* Provided material
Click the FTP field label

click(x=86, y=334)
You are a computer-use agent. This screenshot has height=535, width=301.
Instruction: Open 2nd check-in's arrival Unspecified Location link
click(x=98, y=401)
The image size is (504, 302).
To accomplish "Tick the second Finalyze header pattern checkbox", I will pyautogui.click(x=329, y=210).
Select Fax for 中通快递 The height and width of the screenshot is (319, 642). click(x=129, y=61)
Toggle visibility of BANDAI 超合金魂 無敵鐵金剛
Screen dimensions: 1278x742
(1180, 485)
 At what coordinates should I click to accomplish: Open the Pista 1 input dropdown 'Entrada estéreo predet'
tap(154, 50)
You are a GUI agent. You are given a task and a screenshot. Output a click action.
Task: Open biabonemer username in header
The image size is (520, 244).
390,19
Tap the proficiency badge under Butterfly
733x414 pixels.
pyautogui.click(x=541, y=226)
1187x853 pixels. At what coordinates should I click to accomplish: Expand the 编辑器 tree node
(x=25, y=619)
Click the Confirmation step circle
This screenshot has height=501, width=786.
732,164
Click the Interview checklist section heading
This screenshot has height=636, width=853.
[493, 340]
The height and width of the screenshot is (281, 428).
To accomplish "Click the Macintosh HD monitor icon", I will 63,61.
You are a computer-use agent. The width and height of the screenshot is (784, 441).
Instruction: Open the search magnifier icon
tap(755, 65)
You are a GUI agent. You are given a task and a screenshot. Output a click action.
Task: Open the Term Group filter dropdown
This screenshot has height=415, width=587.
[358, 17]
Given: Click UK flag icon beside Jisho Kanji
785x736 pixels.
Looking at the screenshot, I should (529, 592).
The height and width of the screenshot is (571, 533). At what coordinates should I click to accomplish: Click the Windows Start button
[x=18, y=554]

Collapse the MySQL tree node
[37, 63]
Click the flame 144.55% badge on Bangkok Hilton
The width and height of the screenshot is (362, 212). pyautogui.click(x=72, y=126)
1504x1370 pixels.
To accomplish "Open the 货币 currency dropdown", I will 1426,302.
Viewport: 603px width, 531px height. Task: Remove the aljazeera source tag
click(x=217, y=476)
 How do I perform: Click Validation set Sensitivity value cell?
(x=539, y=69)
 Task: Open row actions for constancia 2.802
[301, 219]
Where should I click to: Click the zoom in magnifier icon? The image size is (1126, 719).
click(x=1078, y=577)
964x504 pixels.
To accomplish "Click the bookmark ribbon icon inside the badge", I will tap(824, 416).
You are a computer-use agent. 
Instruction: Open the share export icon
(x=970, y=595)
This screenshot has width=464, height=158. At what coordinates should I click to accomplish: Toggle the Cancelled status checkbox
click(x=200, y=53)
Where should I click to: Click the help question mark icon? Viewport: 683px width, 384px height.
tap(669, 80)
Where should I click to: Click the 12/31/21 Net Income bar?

* Your assignment
Above are the records. Copy every line in them holding "computer".

* Exercise response
You are a computer-use agent. This screenshot has height=535, width=301.
You are a computer-use agent. The width and height of the screenshot is (784, 441).
You are a computer-use agent. 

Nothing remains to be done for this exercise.